A Juniper universal chassis router announced today is designed to work at the network edge, in the network core or in a data center and to take on the functionality required for each application based on software. In addition, the new router supports what Juniper is calling “node slicing,” which aims to enable operators to run multiple services or instances on the same router, with each having a separate administrative domain.

The Juniper universal chassis router already has been deployed in some customer networks, on a limited basis at least, and will begin shipping tomorrow, said Donyel Jones-Williams, Juniper director of portfolio marketing, in an interview.  Slicing is already available on Juniper’s MX series routers, he said.

The Juniper technology advances announced today are aimed at making networks less costly to operate and more responsive, noted Jones-Williams.

Juniper Universal Chassis Router
“The universal chassis allows customers to start to have a common deployment across multiple parts of the network,” explained Jones-Williams.  He also noted, however, that the Juniper universal chassis router is designed to interoperate with traditional Juniper routers designed specifically for the edge or core or for data centers.

“We’re the only company that took all of its routing brands and put all those brands into a universal chassis,” Jones-Williams said.

Node Slicing
Network slicing is an important concept in software defined networking (SDN), which network operators are embracing globally. According to Jones-Williams, however, node slicing takes the SDN network slicing concept a step further.

Node slicing, a capability of Juniper’s Junos operating system, “allows the operating system to be virtualized and have a truly independent administrative space between different classes of operating systems,” he explained.

Putting it a different way, he said, “We are doing the same thing for routers that hypervisors did for servers.”

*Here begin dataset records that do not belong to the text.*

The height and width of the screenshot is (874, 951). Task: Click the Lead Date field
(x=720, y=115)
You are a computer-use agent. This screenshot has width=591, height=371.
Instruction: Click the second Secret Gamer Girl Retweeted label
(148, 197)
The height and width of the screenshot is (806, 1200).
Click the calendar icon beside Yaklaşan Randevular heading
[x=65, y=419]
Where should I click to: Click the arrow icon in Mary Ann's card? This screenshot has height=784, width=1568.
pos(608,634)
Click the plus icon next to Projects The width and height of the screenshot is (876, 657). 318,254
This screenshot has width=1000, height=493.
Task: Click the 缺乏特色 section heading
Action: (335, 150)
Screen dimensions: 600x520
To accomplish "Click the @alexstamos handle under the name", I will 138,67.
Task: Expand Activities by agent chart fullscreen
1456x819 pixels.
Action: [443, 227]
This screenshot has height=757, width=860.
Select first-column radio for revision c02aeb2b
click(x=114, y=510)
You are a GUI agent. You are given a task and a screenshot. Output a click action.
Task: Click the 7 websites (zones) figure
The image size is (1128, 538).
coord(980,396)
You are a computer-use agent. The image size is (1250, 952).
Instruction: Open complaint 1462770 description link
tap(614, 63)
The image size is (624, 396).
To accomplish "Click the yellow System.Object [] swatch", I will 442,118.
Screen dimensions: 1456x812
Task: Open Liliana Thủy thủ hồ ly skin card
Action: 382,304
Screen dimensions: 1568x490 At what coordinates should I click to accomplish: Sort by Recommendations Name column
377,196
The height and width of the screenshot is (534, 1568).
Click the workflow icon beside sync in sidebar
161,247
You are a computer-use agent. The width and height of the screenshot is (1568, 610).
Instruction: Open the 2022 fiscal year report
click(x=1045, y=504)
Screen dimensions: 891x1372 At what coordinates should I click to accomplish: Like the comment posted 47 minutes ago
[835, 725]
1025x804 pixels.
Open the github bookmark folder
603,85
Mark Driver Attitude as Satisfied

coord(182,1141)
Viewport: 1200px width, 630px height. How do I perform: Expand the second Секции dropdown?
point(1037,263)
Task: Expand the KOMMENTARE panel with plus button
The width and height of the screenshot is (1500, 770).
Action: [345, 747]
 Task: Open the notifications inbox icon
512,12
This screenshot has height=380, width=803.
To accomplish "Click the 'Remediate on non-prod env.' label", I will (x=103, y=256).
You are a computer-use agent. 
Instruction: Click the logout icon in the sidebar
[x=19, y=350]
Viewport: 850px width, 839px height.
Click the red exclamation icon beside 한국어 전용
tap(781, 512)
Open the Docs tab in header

The Juniper universal chassis router news is the second major router announcement in just one week. Last week Nokia announced what it claims is the world’s largest router.

The Juniper universal chassis router supports higher capacity than previous Juniper offerings, Jones-Williams said. By using a 16-slot chassis, operators can get 48 Tbps of capacity in a single box, he explained.

Also today, Juniper announced two new professional services engagements. One of the offerings targets network operators that want to automate certain tasks currently performed manually by technicians. The other professional services offering aims to take that concept further and make automation more event-driven, Jones-Williams said.